Dopo una notte di sesso selvaggio i due protagonisti, Anx e Cass, sembrerebbero pertanto prigionieri di schemi mentali e ideali di vita sensibilmente diversi, che li terranno lontani per un po’. Ma sottotraccia l’attrazione rimane. E la passione si riaccenderà proprio alla vigilia di un evento molto temuto: il lockdown totale stabilito dalle autorità, nel tentativo di circoscrivere un morbo devastante, del quale si sa ancora poco. Vi ricorda qualcosa?
Fin qui l’estetica di Else sembrerebbe ricalcare il già visto, ovvero una condizione di anormalità divenuta all’improvviso normale, accettata da (quasi) tutti: gente costretta a tapparsi in casa, controlli militari e di polizia per le strade, notizie allarmistiche diffuse senza scrupolo alcuno in televisione o alla radio.
Ma è la natura stessa del contagio a far compiere al racconto un impressionante salto di qualità…

In giro si dice infatti che la tanto temuta malattia possa essere trasmessa dai contagiati direttamente con lo sguardo (e pure qui potrebbe tranquillamente trattarsi di un’allegoria, ricalcata sulle tristi paranoie dell’era Covid), ma sono gli effetti a essere tanto orrendi quanto incredibili: dopo i primi sintomi, subito visibili sulla pelle, questa per prima e poi anche gli altri tessuti organici degli infetti, ormai condannati, cominciano a fondersi con sostanze inorganiche come pietra, legno, tessuti, dando luogo a ibridazioni spaventose e letali.

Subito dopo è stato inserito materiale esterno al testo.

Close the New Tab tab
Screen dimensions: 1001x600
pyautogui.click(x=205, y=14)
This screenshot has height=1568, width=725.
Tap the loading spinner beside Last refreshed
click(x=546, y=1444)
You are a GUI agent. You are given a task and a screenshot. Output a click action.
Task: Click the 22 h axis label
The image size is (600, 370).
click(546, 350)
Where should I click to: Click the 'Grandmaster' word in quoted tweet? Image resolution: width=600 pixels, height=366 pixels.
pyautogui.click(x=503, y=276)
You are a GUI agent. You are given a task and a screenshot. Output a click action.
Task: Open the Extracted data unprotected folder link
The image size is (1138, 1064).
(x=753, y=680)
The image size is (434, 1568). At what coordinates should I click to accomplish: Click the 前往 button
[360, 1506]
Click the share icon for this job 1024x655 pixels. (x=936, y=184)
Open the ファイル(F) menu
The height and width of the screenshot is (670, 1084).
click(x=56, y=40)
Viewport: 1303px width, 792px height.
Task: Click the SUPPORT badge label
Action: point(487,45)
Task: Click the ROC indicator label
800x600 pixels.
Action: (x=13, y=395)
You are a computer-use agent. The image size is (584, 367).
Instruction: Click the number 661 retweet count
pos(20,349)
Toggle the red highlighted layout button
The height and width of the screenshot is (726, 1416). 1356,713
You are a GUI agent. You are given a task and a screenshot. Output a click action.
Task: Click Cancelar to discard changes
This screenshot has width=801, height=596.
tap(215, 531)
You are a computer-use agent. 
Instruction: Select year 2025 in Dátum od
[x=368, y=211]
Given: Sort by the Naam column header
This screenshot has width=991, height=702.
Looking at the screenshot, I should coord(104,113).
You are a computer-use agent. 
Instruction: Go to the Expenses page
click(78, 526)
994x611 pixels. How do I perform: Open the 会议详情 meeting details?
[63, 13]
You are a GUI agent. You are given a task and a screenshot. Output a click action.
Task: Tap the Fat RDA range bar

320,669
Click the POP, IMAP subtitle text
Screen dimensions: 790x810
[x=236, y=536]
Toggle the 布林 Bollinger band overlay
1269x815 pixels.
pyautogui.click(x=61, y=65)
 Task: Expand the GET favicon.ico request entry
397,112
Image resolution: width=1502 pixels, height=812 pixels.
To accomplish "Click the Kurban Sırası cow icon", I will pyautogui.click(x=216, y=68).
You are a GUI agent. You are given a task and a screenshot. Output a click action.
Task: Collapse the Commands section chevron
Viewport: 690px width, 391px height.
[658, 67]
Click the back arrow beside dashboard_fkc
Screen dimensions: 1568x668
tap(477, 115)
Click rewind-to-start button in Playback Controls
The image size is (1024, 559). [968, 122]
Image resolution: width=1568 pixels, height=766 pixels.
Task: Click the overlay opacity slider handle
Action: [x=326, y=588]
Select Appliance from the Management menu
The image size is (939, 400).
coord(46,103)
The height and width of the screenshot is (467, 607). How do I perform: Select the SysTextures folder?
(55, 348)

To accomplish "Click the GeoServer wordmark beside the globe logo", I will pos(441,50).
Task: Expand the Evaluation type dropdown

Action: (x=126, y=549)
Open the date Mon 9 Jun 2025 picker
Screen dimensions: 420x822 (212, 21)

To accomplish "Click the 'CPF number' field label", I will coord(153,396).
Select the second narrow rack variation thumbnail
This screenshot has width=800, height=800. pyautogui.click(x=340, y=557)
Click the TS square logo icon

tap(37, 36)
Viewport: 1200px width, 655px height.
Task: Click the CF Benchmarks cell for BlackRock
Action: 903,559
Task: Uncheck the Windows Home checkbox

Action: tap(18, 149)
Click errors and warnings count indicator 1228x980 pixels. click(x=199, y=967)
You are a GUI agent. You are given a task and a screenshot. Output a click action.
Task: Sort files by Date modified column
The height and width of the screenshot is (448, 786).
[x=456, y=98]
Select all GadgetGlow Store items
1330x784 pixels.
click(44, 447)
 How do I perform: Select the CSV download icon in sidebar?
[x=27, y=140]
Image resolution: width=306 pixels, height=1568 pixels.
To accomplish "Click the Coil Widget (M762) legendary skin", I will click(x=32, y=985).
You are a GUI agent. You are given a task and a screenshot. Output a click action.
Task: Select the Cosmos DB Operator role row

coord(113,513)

Per un po’ il più sospettoso Anx e la così libera Cass (che ad ogni modo sta per “Cassandra”) penseranno di potersi sottrarre a tale pericolo. Ma quando l’orrore si farà beffe di porte sbarrate e di barricate alle finestre, facendo il suo trionfale ingresso nella casa, dovranno accettare entrambi il fatto che nulla sarà più come prima. A partire dai loro corpi.

Mescolando coscienziosamente echi di narrazioni parecchio antiche (Ovidio e le sue Metamorfosi) con quanto di più avanzato si è visto, in tal senso, nel cinema contemporaneo, Thibault Emin ha saputo dar forma a un incubo agghiacciante che sconfina però a lungo andare in un’incalzante, provocatoria riflessione filosofica. Contrastare o accettare la mutazione in atto? Gli stessi protagonisti saranno costretti a rivedere le proprie certezze a riguardo, mentre l’estetica del film accompagna quel loro procedere a tentoni (la cecità stessa diventa qui una metafora) in una realtà ormai aliena, alternando lo shock totale de La cosa di Carpenter ai riflessi più ambigui della così preveggente e stratificata poetica di Cronenberg.
Visionario, spettrale, magmatico, il film stesso abbandona i vivaci e rassicuranti cromatismi dell’inizio, sondando prima lo spaesamento cupo del bianco e nero, poi un’opacità terrigna che sembra già prefigurare il nuovo mondo. Laddove l’umanità comunemente intesa lascerà spazio ad altro.